:: Problem to solve ::
Your answer must be an exact copy of the lines from the one containing "Task: Select Signature7 in the fields list" through the last line of the records below, with no pictures; please include nothing else.

:: Given entries ::
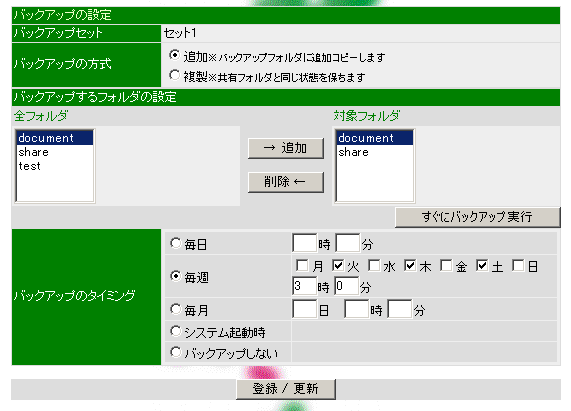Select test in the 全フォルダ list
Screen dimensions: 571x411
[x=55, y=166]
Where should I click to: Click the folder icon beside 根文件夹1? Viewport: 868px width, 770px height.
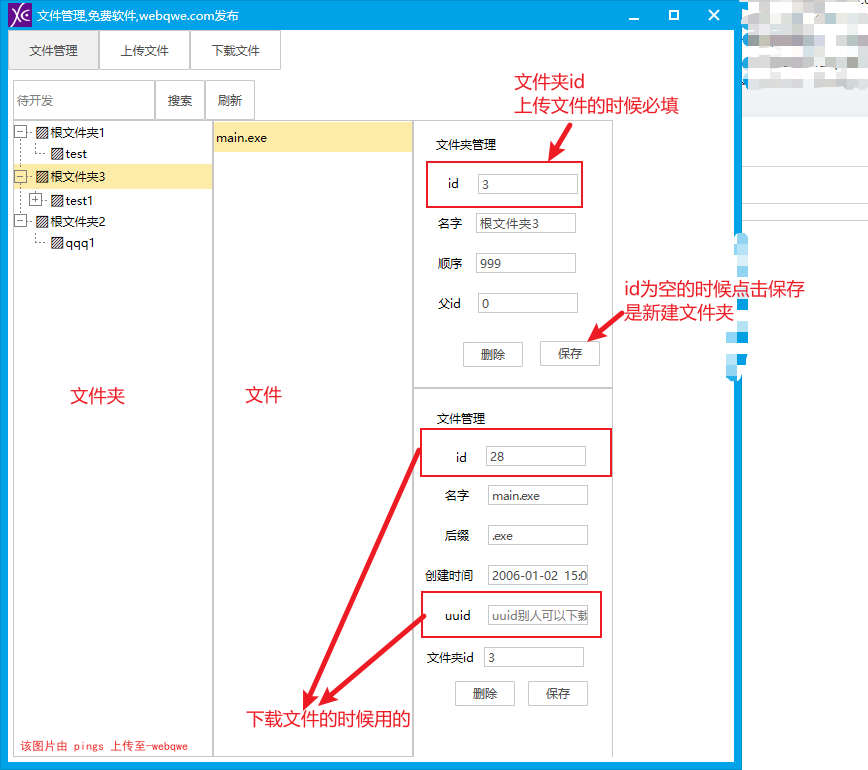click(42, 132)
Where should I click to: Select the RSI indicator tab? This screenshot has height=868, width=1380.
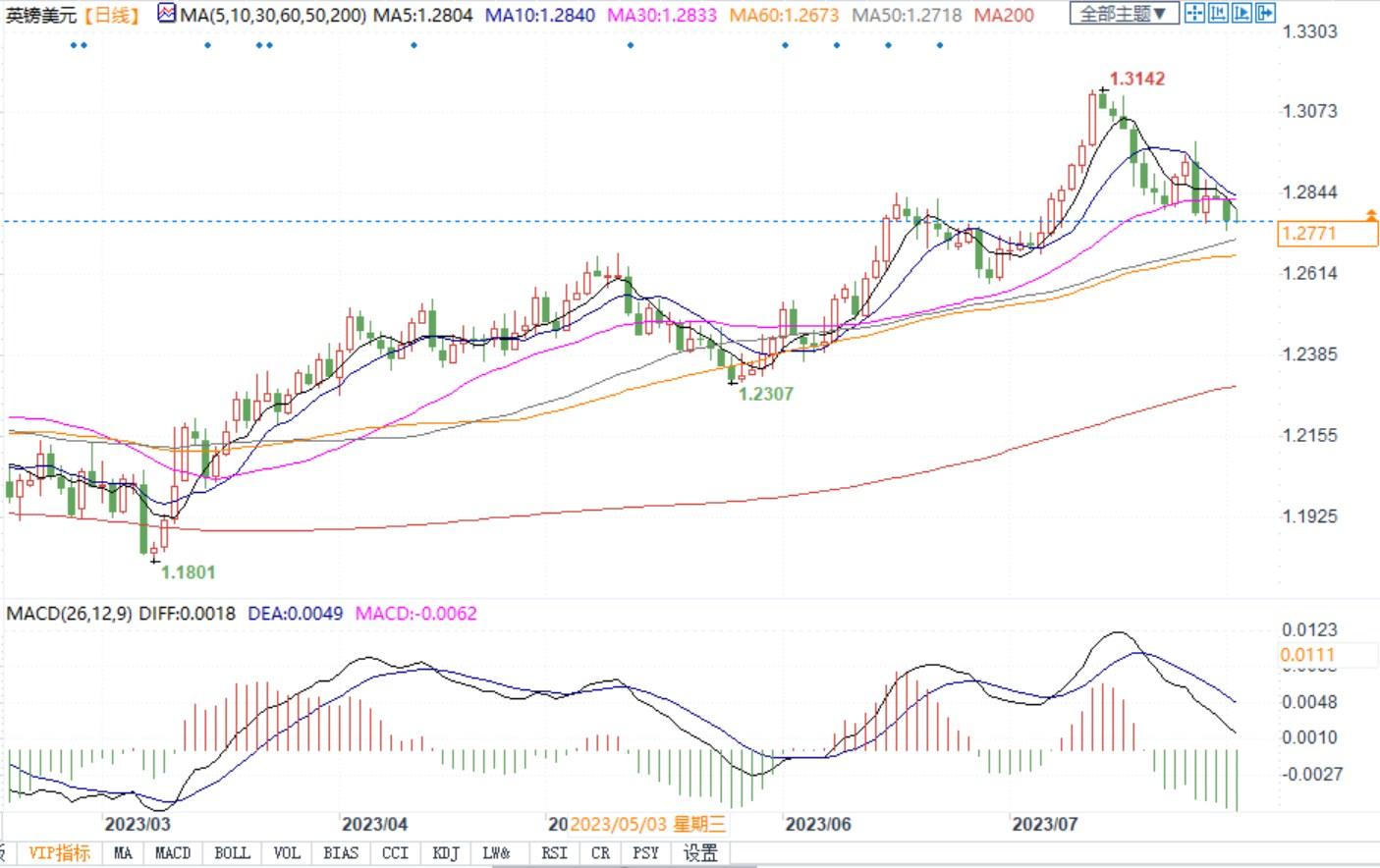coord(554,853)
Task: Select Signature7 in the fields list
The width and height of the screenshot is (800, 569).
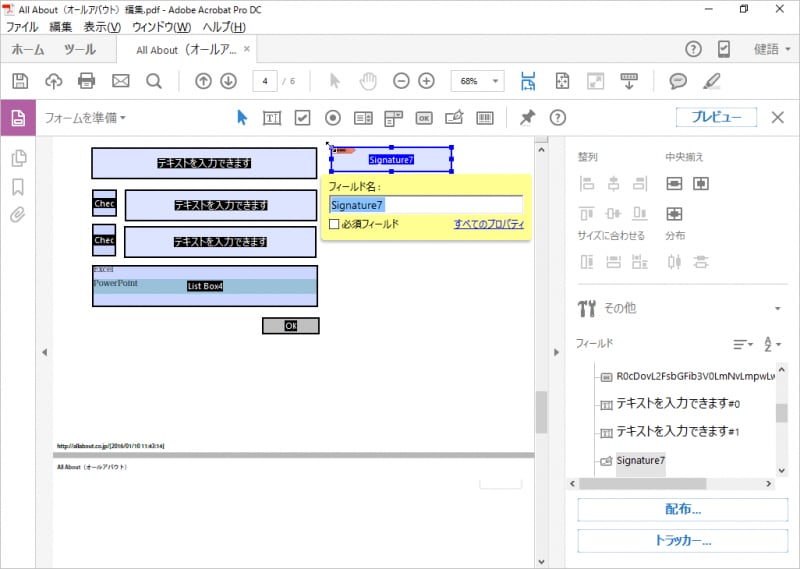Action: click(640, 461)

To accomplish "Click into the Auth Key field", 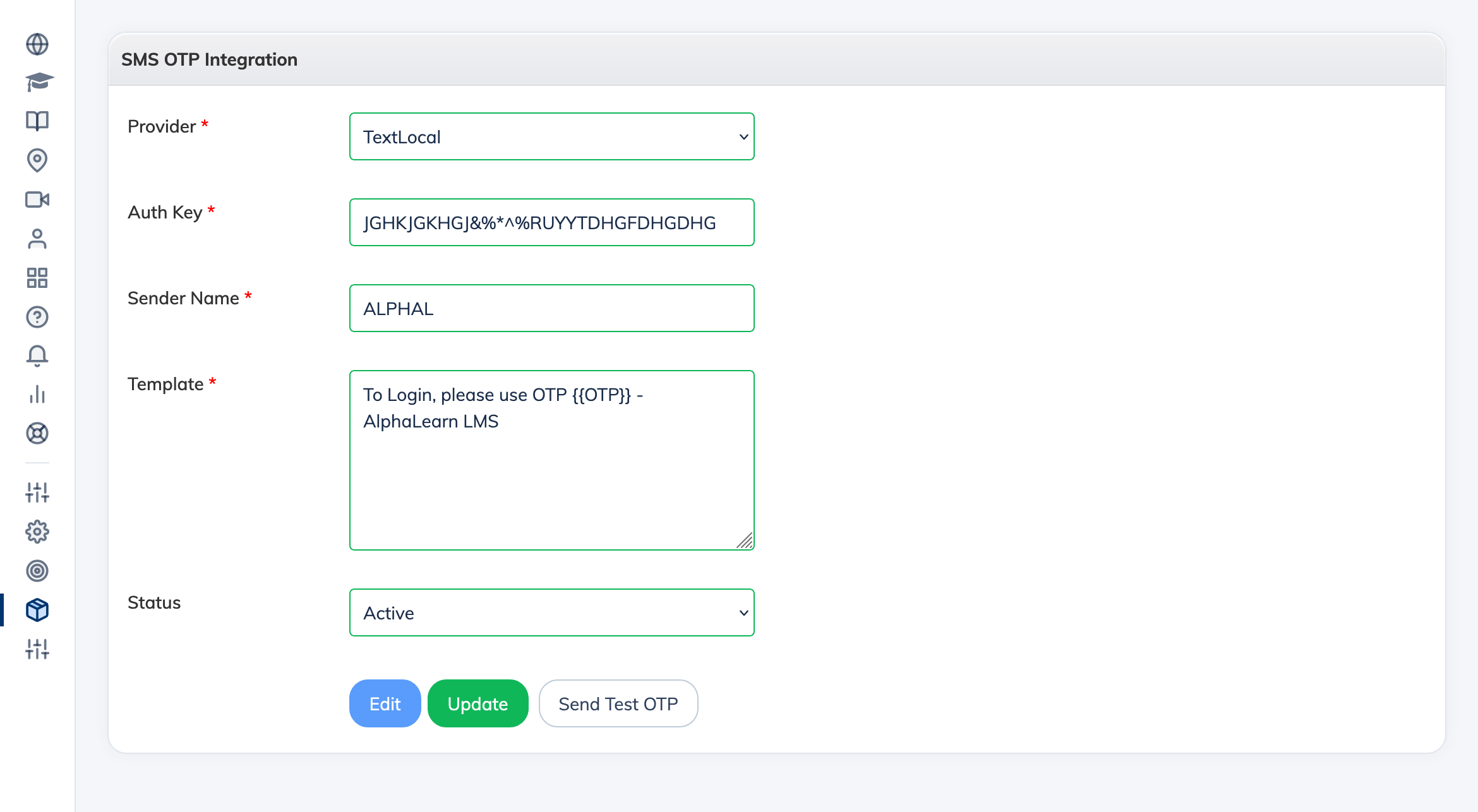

:: Output ::
Task: Select Signature7 in the fields list
The width and height of the screenshot is (800, 569).
Action: click(640, 461)

To accomplish "Click into the Auth Key field", 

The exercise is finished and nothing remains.